Apologetics

The QOTD, on Christian apologetics:

Still (comes the reply), can’t we discover for ourselves, without any special divine aid or assistance, that the Bible (the New Testament, say) is in fact ‘from God’; divinely inspired in such a way that God speaks to us in it and through it, and hence wholly reliable? Can’t we come to see this in the same way that we can learn that Herodotus and Xenophon are reasonably reliable reporters of what they hear and see? And once we see that, couldn’t we then infer that the Bible’s central message of incarnation and atonement is true? Can’t we see and appreciate the historical case for the truth of the main lines of Christian belief without any special work of the Holy Spirit? ‘You must be born again’ all right - your affections, aims, and intentions must be re calibrated, redirected, reversed - and that requires special divine help. But given that recalibration, couldn’t you then see and appreciate the historical case for the truth of the main lines of Christianity without any special work of the Holy Spirit?

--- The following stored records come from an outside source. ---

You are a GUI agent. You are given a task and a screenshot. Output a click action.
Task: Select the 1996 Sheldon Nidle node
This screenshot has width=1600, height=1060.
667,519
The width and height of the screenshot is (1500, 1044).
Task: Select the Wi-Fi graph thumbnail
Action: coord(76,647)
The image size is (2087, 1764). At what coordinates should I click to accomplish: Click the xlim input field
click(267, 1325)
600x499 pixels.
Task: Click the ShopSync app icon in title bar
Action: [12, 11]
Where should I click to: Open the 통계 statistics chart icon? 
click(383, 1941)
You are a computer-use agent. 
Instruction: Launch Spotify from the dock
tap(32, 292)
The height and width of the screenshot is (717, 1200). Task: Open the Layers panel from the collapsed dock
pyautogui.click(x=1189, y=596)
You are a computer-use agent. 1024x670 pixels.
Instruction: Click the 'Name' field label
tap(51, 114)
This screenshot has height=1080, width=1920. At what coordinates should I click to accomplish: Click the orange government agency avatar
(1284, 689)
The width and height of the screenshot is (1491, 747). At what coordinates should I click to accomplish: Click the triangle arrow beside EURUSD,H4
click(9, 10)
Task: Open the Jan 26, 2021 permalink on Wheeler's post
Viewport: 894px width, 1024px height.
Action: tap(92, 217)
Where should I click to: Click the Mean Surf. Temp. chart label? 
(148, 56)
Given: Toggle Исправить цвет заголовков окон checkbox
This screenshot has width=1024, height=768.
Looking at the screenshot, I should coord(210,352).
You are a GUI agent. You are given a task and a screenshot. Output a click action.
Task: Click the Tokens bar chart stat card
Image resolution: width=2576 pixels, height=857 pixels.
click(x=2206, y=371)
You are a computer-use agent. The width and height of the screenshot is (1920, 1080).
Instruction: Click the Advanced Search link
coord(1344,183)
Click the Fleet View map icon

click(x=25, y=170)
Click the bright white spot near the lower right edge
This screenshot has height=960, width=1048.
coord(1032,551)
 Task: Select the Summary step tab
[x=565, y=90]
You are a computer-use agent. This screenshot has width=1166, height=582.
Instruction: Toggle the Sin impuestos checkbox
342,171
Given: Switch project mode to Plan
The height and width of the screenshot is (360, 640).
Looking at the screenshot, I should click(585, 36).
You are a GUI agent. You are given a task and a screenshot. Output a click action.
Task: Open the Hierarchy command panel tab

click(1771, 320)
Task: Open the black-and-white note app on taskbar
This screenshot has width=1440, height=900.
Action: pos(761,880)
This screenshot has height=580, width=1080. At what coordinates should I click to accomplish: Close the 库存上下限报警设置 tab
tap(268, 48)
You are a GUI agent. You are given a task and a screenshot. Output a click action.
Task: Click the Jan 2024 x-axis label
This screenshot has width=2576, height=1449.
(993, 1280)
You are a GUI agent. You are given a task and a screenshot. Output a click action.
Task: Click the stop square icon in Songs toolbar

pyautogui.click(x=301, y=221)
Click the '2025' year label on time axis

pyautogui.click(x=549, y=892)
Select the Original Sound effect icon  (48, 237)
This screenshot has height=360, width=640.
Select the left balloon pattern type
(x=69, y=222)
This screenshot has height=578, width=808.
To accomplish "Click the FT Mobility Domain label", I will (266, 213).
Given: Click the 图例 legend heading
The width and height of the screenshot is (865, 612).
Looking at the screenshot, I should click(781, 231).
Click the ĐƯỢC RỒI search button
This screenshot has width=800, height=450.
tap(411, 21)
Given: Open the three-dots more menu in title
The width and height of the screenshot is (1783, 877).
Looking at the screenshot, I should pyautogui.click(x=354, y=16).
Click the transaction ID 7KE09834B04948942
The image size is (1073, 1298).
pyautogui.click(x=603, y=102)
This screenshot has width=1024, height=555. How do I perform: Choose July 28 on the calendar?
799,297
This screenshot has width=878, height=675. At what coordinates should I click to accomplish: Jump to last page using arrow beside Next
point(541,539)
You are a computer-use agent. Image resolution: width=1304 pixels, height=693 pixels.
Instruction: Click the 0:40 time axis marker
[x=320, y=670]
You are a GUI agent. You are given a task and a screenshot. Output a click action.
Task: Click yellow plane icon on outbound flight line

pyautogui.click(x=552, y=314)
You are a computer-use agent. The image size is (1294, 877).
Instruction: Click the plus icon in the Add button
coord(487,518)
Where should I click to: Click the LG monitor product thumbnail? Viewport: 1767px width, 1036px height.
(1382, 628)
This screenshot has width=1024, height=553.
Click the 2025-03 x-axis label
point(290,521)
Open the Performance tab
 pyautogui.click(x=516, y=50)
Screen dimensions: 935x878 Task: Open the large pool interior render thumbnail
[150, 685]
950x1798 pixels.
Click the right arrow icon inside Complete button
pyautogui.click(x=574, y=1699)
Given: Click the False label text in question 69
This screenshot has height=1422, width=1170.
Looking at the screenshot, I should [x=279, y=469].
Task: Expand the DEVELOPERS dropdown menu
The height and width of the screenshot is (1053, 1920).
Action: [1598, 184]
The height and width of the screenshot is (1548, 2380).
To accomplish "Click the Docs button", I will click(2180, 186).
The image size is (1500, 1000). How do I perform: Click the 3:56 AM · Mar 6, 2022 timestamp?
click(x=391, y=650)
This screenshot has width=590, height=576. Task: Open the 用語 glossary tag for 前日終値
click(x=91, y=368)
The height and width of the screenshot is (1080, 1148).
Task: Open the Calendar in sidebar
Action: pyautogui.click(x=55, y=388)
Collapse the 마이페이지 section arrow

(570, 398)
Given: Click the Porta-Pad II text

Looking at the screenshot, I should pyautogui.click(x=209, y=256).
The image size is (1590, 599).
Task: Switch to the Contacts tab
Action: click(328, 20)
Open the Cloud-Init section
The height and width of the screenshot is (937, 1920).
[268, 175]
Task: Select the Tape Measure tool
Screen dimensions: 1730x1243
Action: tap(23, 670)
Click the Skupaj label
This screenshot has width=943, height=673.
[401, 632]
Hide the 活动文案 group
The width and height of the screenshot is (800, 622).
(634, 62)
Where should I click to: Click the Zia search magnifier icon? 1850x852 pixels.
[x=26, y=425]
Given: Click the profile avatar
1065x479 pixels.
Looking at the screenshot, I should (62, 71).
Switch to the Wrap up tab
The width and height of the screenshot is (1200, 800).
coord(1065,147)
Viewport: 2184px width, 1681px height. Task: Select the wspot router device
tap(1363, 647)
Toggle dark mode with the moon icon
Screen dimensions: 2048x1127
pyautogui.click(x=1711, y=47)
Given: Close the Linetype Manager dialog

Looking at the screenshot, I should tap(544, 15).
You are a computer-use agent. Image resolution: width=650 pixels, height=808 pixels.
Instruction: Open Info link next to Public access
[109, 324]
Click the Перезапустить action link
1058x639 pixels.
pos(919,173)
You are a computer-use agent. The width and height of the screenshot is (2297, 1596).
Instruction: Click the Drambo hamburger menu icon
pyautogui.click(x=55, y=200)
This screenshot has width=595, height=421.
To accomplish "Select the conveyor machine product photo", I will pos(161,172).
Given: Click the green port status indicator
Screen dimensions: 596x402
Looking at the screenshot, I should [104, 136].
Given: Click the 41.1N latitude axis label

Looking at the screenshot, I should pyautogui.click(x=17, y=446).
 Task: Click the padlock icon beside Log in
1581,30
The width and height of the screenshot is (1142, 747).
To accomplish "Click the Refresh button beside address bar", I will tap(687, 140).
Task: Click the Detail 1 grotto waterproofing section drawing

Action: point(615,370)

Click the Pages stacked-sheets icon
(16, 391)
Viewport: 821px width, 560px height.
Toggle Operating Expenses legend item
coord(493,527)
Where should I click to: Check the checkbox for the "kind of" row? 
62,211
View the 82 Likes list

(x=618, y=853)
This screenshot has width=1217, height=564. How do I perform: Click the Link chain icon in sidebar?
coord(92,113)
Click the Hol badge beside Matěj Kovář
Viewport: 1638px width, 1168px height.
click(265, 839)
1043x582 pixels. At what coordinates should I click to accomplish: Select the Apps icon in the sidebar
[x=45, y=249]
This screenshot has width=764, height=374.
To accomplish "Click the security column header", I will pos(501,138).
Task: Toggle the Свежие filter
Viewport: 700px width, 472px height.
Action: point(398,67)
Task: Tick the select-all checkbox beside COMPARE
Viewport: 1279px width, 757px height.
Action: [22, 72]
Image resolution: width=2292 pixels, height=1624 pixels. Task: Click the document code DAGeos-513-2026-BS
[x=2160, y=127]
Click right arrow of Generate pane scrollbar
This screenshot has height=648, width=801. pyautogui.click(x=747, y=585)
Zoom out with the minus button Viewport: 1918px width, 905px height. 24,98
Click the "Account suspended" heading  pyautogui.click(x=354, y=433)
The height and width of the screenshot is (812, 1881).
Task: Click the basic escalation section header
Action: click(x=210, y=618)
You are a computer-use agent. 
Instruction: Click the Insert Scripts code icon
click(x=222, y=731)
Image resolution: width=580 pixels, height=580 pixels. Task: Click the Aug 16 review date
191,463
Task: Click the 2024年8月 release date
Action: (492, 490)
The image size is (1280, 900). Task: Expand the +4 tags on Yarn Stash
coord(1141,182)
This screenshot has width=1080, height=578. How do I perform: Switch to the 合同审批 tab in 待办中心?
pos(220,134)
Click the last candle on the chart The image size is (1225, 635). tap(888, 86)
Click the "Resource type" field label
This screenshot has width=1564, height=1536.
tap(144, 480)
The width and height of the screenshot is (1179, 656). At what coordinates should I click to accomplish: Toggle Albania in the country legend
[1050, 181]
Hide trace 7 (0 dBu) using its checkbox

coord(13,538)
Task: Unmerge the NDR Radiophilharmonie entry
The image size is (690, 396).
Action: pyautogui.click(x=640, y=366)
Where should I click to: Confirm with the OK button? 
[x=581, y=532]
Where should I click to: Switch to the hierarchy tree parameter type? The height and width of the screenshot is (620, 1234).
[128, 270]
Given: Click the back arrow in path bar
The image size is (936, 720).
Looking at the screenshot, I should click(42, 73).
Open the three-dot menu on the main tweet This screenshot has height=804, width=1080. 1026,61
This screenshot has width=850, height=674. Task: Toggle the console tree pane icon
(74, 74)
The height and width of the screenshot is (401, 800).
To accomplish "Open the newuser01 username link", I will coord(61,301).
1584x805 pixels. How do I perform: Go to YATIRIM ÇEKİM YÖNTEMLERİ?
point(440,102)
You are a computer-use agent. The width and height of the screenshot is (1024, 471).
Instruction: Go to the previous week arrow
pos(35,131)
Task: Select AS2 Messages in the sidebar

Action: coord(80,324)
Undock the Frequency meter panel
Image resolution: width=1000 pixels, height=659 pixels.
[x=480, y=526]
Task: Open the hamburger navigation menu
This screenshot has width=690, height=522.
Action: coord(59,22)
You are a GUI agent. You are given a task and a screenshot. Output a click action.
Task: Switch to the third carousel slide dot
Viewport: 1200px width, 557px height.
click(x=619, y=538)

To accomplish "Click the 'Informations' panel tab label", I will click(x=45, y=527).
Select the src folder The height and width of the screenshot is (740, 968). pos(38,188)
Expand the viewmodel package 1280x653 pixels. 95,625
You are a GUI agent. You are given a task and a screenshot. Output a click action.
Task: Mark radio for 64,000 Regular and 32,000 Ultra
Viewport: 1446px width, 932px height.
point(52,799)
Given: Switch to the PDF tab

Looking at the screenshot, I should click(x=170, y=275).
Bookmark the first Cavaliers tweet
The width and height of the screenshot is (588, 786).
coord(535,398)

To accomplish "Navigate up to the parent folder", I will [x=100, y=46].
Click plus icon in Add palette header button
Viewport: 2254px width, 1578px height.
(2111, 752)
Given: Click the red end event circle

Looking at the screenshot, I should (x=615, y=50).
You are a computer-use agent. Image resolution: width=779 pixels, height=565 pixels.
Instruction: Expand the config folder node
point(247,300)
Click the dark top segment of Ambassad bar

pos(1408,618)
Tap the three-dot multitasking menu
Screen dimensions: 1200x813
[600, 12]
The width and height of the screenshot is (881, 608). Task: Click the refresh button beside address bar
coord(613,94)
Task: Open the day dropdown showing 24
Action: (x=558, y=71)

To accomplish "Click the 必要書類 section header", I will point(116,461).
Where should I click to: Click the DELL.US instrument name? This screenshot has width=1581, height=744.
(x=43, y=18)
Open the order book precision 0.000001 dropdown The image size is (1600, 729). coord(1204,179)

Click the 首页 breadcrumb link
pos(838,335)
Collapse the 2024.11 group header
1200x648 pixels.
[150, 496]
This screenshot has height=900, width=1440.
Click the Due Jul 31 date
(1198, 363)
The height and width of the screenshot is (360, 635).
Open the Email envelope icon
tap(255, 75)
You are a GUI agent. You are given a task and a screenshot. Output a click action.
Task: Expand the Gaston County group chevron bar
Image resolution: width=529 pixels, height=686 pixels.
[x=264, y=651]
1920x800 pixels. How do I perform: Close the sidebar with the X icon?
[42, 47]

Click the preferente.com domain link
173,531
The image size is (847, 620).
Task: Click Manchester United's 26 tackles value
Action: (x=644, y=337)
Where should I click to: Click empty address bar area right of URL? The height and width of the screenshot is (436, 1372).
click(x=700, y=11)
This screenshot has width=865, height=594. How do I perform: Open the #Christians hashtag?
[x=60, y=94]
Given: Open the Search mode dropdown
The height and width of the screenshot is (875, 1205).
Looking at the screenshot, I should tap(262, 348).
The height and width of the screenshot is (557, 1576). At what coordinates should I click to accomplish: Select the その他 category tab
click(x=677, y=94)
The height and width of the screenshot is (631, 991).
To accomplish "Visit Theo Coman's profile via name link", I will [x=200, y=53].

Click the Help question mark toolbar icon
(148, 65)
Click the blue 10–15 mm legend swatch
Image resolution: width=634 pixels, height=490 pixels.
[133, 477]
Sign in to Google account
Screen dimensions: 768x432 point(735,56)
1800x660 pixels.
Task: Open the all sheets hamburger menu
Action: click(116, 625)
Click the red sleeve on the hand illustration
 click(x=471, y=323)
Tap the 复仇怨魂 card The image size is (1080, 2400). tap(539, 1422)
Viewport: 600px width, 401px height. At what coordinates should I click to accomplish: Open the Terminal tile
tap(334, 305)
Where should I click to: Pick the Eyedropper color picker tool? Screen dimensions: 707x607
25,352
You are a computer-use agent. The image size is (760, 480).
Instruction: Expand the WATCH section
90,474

I don’t think so. Even discounting the effects of sin on our apprehension of the historical case, that case isn’t strong enough to produce warranted belief that the main lines of Christian teaching are true - at most, it could produce the warranted belief that the main lines of Christian teaching aren’t particularly improbable.”

– Alvin Plantinga, Warranted Christian Belief (available online for free, here), pg. 244-45.